Explained: What does the legislated increase to superannuation mean for employers?

Jane_Hume_superannuation

Minister for Superannuation, Financial Services and the Digital Economy Jane Hume. Source: AAP/Mick Tsikas.

Changes to superannuation will kick in on July 1, meaning that employers will face new requirements when paying compulsory superannuation payments to their workers.

Under the legislated changes, the superannuation guarantee, which is the rate of compulsory payments employers make on workers’ wages, will rise 0.5%.

What do the changes mean for employers?

Under current legislation, increases to the superannuation guarantee are scheduled to increase by 0.5% each year.

This year, the superannuation guarantee will rise from 9.5% to 10%, before gradually increasing to 12% by 2025.

Why was the increase debated?

Following the release of the Retirement Income Review in November, the Morrison government announced it wanted to delay the legislated increase to superannuation payments.
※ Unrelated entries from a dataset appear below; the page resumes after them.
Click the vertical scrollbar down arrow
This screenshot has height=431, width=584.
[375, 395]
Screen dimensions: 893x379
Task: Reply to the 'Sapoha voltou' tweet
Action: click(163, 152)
However, the government abandoned those plans, saying it would instead consider making the system more flexible.

Ahead of the May 11 budget, the government re-confirmed it wouldn’t try to change the current system, meaning that gradual increases to the superannuation guarantee would go unchanged. 

Can employers avoid passing on the superannuation rise?

Employment lawyers have reportedly received an influx of enquiries from businesses regarding whether it’s possible to pay the rise in their employees’ super from their pay.

Fay Calderone, partner at Hall & Willcox, said this may be an option for some employers, but it depends on each individual employment contract.

Some employment contracts specify that superannuation should be paid on top of a worker’s base salary, while others state that super is included as part of a worker’s entire package.

Calderone told the ABC that it could be legal for employers to pay for a super increase from a a worker’s wages if that worker’s contract does not state that super is paid on top of their salary.

While this might be appealing to businesses, Caldrone said employers will need to consider all the consequences of using an employee’s pay to fund the 0.5% super rise.

“Employers need to balance what the financial consequences are going to be from passing on the pay reduction to employees, against the potential that those employees will go elsewhere,” she said.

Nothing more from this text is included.